Australian Adam Scott shot the low round of the tournament Sunday, a 6-under 64, to get into the clubhouse at 3 under and pressure the leaders, who had just made the turn. However, he was eliminated when Oosthuizen drained his putt on No. 18.
“I needed to make a run today, and it was interesting as I went along just to see how the course was set up,” Scott said. “It played really well, and I took advantage of some of the holes playing a bit shorter and didn’t have any disasters out there and hit a few good shots and took advantage of them.
“It’s kind of what I needed to even think about having a chance.”
Scott added, “I think they did a very good job of setting (the course) up fair all week. If you hit good shots, they were getting rewarded.”
Scott’s 64 was one shot off the record for the lowest round ever posted in a major tournament. It was the first tournament for Scott after he asked former caddie Stevie Williams to return to his bag for the rest of the year.
“It was great to have him back on the bag this week,” Scott said. “Obviously, we have a great record in the big tournaments, and there is definitely something to that.”
Scott was joined at 3 under by Grace and Cameron Smith, who came within 4 inches of holing out with his second shot on the 18th hole.
Top-ranked Rory McIlroy made a mid-round charge with six birdies to reach 2 under and get within two shots of the lead. His momentum stalled when he sandwiched a par at the drivable par-4 16th with a pair of bogeys on par 3s.
“Post 4 under par, birdie those two holes coming in, then I thought I had a great chance,” McIlroy said. “When I look back … the last few holes of this golf course haven’t been kind to me all week. And when I look back at this tournament, that’s where I’ll rue some missed opportunities.
“I feel like it’s sort of one that got away, especially the way I putted this week.

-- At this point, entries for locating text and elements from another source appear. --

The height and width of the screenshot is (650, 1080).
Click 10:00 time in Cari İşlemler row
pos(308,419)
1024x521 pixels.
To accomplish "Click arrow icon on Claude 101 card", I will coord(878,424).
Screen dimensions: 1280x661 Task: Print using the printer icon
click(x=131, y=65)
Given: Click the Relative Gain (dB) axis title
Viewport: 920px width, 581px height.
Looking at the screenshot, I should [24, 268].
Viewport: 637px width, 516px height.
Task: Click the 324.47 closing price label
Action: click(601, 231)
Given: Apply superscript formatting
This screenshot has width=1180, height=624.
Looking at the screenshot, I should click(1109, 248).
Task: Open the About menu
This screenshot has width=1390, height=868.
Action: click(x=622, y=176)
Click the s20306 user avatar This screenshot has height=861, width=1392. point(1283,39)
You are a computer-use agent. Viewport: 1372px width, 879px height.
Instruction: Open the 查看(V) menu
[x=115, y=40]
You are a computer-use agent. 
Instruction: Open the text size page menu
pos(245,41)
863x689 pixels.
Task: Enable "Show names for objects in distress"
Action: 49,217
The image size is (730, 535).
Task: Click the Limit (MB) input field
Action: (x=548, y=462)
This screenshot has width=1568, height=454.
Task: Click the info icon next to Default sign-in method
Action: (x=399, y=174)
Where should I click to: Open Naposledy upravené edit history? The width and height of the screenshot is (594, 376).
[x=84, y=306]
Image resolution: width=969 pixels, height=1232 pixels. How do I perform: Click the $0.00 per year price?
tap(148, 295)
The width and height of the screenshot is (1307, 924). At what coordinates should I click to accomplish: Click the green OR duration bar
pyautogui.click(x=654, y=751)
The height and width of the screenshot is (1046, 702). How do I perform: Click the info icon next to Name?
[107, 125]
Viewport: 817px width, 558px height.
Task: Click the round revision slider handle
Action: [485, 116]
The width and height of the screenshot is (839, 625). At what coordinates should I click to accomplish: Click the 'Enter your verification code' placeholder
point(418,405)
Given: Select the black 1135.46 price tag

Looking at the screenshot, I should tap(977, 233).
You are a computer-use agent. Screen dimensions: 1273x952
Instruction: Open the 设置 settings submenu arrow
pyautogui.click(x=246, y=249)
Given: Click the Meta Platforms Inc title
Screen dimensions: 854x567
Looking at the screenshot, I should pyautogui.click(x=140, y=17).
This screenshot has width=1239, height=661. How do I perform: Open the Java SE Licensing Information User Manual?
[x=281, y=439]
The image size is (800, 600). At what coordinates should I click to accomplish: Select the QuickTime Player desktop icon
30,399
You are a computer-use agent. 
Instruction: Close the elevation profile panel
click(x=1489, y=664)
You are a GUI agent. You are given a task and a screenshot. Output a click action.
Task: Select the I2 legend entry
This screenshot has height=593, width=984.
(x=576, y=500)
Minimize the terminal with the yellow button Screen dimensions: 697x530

I don’t think I’ve ever hit the ball as well in a major championship.”
The win also was special for Jordan Spieth’s caddie, Michael Greller, a former caddie at Chambers Bay who got married at the course two years ago. … Australian Jason Day, who held a share of the lead entering the final round despite battling vertigo since he collapsed on his final hole Friday, shot a 74 on Sunday to finish in a tie for ninth place at even par. … South African George Coetzee borrowed a driver from Alex Noren, who missed the cut, after the head of his driver snapped off while teeing off on the 10th hole. Coetzee was allowed to replace his club since it was broken during the normal course of play. … Brian Campbell finished as the low amateur for the tournament at 5-over 285 following a final-round 68. … Phil Mickelson finished in a tie for 64th after carding a final-round 73, his third over-par round after opening with a 69.